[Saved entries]
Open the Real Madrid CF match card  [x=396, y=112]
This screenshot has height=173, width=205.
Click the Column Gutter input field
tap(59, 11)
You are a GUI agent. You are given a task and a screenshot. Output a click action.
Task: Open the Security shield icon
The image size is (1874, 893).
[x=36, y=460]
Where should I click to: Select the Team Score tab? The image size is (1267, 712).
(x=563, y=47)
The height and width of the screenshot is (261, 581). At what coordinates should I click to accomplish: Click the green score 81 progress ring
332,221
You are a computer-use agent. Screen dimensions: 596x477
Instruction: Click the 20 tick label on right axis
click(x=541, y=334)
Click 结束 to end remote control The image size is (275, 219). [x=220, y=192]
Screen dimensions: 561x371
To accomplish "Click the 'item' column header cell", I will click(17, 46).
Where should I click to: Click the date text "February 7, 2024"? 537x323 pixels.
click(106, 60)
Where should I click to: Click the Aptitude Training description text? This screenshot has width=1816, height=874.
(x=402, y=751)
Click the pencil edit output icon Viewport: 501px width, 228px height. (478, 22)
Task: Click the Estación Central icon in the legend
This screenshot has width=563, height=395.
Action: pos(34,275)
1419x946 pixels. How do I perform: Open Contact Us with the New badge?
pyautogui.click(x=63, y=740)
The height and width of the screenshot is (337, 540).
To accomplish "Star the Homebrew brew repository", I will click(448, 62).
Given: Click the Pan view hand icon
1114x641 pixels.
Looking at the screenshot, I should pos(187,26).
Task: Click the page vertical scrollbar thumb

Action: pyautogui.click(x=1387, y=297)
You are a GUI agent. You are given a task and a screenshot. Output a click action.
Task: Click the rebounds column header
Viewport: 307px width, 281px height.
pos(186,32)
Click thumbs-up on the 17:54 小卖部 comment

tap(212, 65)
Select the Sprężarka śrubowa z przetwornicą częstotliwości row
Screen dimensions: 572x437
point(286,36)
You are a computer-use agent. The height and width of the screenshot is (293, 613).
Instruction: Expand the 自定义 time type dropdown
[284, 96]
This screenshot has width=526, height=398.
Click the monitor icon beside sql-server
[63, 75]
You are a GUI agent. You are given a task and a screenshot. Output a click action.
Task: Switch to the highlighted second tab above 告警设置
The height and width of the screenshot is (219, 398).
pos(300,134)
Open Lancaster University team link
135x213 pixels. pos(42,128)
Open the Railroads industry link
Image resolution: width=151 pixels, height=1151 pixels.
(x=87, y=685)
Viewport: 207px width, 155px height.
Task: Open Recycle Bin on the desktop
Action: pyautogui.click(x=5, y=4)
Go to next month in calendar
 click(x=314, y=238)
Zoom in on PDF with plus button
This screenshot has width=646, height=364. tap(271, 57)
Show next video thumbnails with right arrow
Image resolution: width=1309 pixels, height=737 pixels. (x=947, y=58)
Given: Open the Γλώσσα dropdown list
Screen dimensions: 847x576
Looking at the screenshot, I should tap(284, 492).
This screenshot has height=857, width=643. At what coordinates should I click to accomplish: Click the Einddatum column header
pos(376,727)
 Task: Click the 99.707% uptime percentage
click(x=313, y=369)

→ Task instructions
Through the last line of the entries above, beginning at the line containing "Zoom in on PDF with plus button", transcribe each line exactly, both ends included and nothing more.

→ Expected answer
Zoom in on PDF with plus button
This screenshot has width=646, height=364. tap(271, 57)
Show next video thumbnails with right arrow
Image resolution: width=1309 pixels, height=737 pixels. (x=947, y=58)
Given: Open the Γλώσσα dropdown list
Screen dimensions: 847x576
Looking at the screenshot, I should tap(284, 492).
This screenshot has height=857, width=643. At what coordinates should I click to accomplish: Click the Einddatum column header
pos(376,727)
 Task: Click the 99.707% uptime percentage
click(x=313, y=369)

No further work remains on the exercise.